Transparency among buyers and sellers can prevent the Google/Facebook duopoly and spur innovation.
Part 3 of a series on programmatic market transparency.
In part 1 of this series, we outlined the three conditions that we see as necessities for the programmatic marketplace to remain in balance for years to come.
In part 2, avoiding another RTB Unicorn, we discussed how improved transparency between buyer and seller will lead to a healthier and more sustainable marketplace for sellers. In part 3, we will cover how transparency will help both sides to use tech to better effect desired outcomes and fuel innovation.
Transparency facilitates and encourages balance in use of programmatic technology.
As programmatic technology has evolved, particularly with the early focus exclusively on audience acquisition, buyers — particularly performance buyers — were early adopters of technology and data-driven buying (and were generally successful). Sellers, meanwhile, felt they were getting screwed. Publishers ran for the hills as the buy side cherry-picked their inventory and left the rest for dead. Buyers had learned how to leverage this new technology and data and profited. No value was placed on content or who created the audience. The data-driven “profile/segment” was all that mattered to the buyer and these performance buyers were generally happy, particularly with the last click attribution. Publishers struggled to keep up because publisher technology lagged (due to lack of investment and an unwillingness for publishers to pay for technology). As a result, publishers lacked the ability to access and leverage their own trading data to assess the true value of their users. Publishers were scared because they “didn’t know” and the path ahead wasn’t well lit.
Sellers now have access to affordable tech to help them make the best use of their trading data for programmatic yield management. It’s in their best interest to use it and get back on equal footing. Tools to shed light on their exchange data to inform better decisioning, optimize pricing, and maximize deals with buyers are well within reach and relatively easy to use. So with the affordable tech problem out of the way, publishers have turned their attention to taking command of their trading data – this is the data about their commerce inside the exchanges as well as the trading data from other channels. Owning the analysis and interpretation of what story this data tells them each day is the new business of yield management and some publishers are getting very good at it.
Simultaneously, buyers are increasingly willing to pay higher CPMs for ‘higher’ quality inventory.

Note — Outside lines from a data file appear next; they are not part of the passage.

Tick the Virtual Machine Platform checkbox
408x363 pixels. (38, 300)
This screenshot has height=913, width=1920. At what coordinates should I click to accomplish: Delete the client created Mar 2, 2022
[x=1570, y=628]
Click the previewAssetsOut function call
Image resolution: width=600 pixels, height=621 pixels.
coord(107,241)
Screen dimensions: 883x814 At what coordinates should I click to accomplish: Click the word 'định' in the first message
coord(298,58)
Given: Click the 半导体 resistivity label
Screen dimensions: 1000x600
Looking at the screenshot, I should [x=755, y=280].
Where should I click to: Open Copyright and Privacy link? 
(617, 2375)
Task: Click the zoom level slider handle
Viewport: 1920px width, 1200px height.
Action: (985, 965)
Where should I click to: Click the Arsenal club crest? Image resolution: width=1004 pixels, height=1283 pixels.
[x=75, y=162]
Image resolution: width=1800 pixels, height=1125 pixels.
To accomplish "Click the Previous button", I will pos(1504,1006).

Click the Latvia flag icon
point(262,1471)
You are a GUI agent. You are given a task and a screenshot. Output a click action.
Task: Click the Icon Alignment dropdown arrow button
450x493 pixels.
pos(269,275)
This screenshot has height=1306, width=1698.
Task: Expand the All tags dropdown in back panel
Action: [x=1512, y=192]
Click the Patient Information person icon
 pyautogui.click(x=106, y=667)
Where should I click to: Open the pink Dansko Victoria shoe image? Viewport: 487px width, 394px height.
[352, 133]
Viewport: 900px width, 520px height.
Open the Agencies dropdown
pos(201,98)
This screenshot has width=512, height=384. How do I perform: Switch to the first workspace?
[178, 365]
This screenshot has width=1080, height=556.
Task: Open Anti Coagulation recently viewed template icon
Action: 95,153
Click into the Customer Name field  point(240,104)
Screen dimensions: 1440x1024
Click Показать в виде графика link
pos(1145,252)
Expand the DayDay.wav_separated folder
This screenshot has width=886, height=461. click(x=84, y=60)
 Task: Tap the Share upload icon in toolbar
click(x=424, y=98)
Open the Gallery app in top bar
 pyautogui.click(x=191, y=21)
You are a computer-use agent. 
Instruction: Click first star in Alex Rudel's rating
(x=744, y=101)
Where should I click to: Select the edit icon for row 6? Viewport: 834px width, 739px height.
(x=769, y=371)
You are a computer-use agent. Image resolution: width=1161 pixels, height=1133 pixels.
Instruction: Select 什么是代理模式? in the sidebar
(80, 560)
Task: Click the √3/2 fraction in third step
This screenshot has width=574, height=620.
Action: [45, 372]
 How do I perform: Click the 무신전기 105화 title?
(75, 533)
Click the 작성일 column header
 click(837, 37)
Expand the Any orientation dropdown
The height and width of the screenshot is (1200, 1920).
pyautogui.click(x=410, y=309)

It is hoped that buyer recognition of value and publisher confidence in programmatic will deliver the dream of “the good stuff” getting placed into programmatic and continued market growth. Once publishers have ability to leverage their trading data from all their monetization channels and understand the value of their inventory– from exchanges to the app du jour — they will understand how to best value user attention and become more confident in the value they receive from programmatic channels. Without this understanding, publishers will struggle to keep up with monetization as buyers chase audiences across new apps, networks and sites. Today, the average seller has to manage yield across several display exchanges, a video exchange, a mobile exchange, maybe uses native content in the latest app or any number of other channels. If publishers can’t get a handle on how to best place and value inventory in this complex new reality, they will likely withhold quality inventory from programmatic channels and keep this inventory locked inside of insertion orders.
The lack of quality programmatic inventory is a serious buyer problem. The buy side has a strong preference to leverage these channels with their targeting and productivity efficiencies. The buy side is also very concerned that Google and Facebook have a duopoly on quality inventory and, as a result, pricing.
Now that the technology is here for both sides to leverage data across all of their respective buying or selling channels (remember the buy side also has similar fragmentation across a myriad of channel sources), the requisite information must flow between the two to make sure that each counter-party is delivering on its promise and reaching its objectives — and leveraging its respective technology tools across all of these highly trackable and sometimes ephemeral channels to manage ROI and yield. If this two-way transparency exists, buyers sellers, and even entrepreneurs, can continue to test out new things, scale them, and insure they serve their customers well.